--- START MATERIAL FOR THIS TASK ---

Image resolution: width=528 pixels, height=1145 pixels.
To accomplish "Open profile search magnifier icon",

--- END MATERIAL FOR THIS TASK ---
--- START MATERIAL FOR THIS TASK ---

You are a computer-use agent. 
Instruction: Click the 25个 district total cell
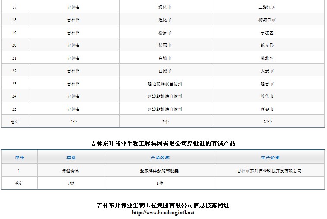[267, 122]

--- END MATERIAL FOR THIS TASK ---

■ GOAL
Could you reproduce the data word for word, starting with the line that contains "Image resolution: width=528" and going on through the line that contains "profile search magnifier"?

■ OUTPUT OF THE EXERCISE
Image resolution: width=528 pixels, height=1145 pixels.
To accomplish "Open profile search magnifier icon",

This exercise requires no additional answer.